**What you have to do:**
Reproduce each of the following rows verbatim, without any alteration.

**Supplied information:**
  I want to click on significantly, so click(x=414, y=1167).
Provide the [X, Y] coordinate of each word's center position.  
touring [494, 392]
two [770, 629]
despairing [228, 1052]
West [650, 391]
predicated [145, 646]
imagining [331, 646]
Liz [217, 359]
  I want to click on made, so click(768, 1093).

**Exercise solution:**
  I want to click on significantly, so click(x=414, y=1167).
Provide the [X, Y] coordinate of each word's center position.  
touring [494, 392]
two [770, 629]
despairing [228, 1052]
West [650, 391]
predicated [145, 646]
imagining [331, 646]
Liz [217, 359]
  I want to click on made, so click(768, 1093).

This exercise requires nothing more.